At the HM session, Andy Higginbottom from Kingston University provided some of the theoretical support for the thesis of ‘super-exploitation’ as the economic driver of imperialism (HM 2019 Labour super-exploitation plus transformation makes for international value (1). He pointed out that Marx’s transfer of value model as shown in our PP Figure 13 assumed equal rates of surplus value. That clearly could not be reality. If you relaxed that restriction, then different rates of surplus value between imperialist and peripheral economies come into play in the transfer of value, and not just differing rates of organic composition and labour productivity. And then it can be argued that the rate of exploitation is not just affected by labour intensity, productivity etc, but also by differences in wages (ie super-exploitation).
But I don’t think Marx’s theory of unequal exchange must assume equal rates of surplus value in all countries. In Figure 20 of our presentation, we show that value is transferred from South to North through trade in the same way even with differing rates of exploitation; indeed if the rates of surplus value are higher in the South, then the North gains even more value in the transfer. But the Southern capitalists also gain more, because they are exploiting their workers even more, either by longer hours and intensity and/or by poverty wages.

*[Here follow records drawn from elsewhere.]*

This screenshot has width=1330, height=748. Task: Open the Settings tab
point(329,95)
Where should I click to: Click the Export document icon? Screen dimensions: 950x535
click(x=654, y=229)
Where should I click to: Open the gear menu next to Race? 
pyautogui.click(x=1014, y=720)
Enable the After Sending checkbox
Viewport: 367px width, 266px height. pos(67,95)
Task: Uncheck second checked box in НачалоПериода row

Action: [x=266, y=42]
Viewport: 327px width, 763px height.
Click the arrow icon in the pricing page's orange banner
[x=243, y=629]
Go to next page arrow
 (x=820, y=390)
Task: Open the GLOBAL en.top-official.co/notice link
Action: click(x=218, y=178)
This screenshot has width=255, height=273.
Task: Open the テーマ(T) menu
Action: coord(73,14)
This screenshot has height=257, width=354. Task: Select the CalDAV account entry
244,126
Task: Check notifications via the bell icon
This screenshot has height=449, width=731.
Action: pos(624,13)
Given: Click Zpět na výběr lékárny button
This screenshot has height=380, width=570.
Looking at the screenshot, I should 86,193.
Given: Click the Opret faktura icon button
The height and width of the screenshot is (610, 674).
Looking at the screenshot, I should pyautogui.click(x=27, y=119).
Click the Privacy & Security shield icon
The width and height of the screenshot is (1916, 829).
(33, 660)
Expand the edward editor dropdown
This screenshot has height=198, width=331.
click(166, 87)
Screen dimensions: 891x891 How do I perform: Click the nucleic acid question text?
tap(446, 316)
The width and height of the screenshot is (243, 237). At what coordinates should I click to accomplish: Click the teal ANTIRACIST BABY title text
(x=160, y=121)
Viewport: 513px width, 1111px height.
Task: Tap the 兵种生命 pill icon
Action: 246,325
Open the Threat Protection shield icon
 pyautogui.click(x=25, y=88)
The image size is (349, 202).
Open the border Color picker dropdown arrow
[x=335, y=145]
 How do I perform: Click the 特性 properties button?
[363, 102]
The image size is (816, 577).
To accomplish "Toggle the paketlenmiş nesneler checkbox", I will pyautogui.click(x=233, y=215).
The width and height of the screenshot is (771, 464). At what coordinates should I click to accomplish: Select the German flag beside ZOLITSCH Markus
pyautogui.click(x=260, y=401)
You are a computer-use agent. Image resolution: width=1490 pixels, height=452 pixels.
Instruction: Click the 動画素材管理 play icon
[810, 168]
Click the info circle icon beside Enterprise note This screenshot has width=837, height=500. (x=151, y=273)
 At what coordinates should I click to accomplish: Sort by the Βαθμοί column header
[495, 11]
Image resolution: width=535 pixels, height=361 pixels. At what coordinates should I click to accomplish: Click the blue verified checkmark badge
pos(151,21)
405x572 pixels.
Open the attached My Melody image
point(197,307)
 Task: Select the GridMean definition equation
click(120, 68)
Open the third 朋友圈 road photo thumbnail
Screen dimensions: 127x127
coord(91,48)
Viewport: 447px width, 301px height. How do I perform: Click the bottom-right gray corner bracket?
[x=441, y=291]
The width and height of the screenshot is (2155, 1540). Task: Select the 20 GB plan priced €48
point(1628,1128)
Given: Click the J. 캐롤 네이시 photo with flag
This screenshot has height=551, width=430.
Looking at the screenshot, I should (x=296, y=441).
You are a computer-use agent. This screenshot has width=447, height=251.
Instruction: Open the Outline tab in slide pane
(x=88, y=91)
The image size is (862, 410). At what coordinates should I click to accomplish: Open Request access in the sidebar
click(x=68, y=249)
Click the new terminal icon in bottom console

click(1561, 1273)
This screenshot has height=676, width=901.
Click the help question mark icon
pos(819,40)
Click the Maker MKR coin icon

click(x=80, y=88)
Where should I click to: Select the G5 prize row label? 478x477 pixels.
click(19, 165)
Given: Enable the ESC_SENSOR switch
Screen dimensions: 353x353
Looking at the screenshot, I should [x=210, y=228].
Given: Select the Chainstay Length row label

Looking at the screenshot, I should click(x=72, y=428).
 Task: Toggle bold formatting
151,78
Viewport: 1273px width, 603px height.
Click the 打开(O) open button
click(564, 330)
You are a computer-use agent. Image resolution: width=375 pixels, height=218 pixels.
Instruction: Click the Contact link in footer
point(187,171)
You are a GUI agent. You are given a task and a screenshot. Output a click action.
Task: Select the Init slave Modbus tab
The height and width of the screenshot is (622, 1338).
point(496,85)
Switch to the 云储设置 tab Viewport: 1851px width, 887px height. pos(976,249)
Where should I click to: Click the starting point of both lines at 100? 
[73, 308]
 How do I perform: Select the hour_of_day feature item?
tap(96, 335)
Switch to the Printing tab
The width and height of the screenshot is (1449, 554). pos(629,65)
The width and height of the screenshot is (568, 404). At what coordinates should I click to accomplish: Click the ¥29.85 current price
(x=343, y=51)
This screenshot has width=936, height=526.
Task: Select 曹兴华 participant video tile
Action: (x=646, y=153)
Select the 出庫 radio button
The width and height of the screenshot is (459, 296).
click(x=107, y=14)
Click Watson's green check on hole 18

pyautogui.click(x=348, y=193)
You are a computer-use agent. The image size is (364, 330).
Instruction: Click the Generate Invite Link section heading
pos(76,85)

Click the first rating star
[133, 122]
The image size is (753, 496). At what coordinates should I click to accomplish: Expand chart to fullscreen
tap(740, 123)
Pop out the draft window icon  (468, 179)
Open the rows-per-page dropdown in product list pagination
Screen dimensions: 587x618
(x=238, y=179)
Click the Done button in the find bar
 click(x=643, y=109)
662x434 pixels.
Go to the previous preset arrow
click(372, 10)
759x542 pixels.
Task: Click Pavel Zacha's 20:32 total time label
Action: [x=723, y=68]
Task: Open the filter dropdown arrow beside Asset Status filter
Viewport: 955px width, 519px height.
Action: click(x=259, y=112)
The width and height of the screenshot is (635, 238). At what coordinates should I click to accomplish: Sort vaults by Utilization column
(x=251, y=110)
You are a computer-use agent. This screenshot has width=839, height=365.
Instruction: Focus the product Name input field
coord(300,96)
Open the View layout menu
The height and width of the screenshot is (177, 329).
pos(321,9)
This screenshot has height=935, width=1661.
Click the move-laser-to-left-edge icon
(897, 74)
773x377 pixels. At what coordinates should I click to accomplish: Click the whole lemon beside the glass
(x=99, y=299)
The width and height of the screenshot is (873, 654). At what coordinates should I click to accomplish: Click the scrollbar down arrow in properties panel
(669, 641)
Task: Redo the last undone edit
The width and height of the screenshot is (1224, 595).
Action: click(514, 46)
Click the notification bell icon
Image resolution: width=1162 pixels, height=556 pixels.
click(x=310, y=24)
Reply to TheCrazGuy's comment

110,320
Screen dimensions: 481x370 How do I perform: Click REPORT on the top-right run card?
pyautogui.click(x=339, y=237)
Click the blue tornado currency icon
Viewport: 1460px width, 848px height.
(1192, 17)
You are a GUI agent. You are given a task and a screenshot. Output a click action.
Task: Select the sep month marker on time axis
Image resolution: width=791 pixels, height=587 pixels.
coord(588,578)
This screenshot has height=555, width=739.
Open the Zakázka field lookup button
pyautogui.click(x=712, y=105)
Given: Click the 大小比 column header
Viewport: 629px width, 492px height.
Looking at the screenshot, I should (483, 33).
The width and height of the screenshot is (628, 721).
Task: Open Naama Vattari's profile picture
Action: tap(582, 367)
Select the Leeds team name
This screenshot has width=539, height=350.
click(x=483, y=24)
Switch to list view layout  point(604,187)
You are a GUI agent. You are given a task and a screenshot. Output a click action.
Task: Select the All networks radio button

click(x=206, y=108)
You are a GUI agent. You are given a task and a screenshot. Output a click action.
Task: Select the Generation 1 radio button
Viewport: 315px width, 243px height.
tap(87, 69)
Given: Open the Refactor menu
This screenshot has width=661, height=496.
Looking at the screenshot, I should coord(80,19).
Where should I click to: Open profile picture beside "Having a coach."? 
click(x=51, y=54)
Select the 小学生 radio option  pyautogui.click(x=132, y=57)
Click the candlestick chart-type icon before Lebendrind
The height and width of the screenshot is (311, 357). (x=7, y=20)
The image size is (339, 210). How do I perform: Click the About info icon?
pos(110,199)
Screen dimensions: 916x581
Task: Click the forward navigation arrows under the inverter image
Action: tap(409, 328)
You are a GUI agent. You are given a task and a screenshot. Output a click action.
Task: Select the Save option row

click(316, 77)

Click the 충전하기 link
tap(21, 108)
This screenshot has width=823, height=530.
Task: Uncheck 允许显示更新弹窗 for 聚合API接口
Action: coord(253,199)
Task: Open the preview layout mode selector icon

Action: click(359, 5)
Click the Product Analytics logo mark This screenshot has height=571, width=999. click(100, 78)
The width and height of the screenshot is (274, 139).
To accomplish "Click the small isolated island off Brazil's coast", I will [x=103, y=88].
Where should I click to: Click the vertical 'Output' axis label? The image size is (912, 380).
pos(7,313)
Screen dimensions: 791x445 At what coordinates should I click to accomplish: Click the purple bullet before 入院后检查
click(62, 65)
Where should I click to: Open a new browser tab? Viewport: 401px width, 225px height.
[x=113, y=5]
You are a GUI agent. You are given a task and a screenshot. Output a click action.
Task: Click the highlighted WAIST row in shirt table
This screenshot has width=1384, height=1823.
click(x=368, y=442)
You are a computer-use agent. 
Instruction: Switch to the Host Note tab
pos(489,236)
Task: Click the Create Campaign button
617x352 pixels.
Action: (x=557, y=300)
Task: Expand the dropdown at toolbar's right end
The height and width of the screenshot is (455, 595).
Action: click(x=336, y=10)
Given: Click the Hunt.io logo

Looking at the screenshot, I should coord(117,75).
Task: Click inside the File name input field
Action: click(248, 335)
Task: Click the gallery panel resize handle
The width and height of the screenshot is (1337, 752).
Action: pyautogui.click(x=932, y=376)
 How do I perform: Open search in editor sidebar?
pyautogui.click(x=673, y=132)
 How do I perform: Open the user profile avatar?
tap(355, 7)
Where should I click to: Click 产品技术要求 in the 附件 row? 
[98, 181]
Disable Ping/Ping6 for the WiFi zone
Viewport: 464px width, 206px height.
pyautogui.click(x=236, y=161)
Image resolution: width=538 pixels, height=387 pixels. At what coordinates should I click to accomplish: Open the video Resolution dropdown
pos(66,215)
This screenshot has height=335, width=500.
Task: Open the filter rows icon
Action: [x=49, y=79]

The point is that the transfer to the North takes place because of the imperialist countries’ superior technology and labour productivity. That enables them to sell their goods in world markets at costs below the international average. The Southern capitalists try to compensate for their lower technical level and productivity by driving the wages of their workers down. So the higher rate of exploitation in the South, whether by super-exploitation or not, is a reaction to the failure to compete against the North.
In our empirical analysis, we found that the contributions to the transfer of value from South to North came from both higher organic composition in the North and higher rates of exploitation in the South – it is both, not just technical superiority, nor just exploitation. But there is also a transfer of value between imperialist countries through trade. And indeed, competition there remains fierce. The annual flows of FDI show that, until very recently, flows between advanced capitalist economies were higher than between the imperialist and the less developed South. In the decade from 2007, inflows to developed economies exceeded inflows to developing economies. Last year was the first reversal of that.
In his paper for the HM session, Smith developed an analysis of the rate of exploitation (s/v). Exploitation and super-exploitation in the theory of imperialism. He reminds us that Marx recognised a so-called ‘moral and historical’ component in the value of labour-power, i.e. “the extent to which the class struggle and general social evolution (different ways of saying the same thing) has resulted in the incorporation of new needs into those necessary for the reproduction of labour-power.”
That means that the value of labour power is partly set by the class struggle. But super exploitation is not part of Marx’s theory of value, or s/v. In the process of production, capitalists might force a lower wage. If the necessities of life and their production prices remain the same, the lower wage purchases less wage goods (consumption falls) as the price of labour power (wages) falls below its value (the production price of those socially determined necessities). That is super exploitation. But if this low wage is maintained permanently, workers must eventually accept a lower value of labour power in the goods and services that they can buy with it. In that sense, super exploitation becomes simply a higher level or rate of (“normal”) exploitation because the value of labour power has been lowered by the class struggle. Yes, there is more exploitation, but not ‘super-exploitation’ as a new category of capital.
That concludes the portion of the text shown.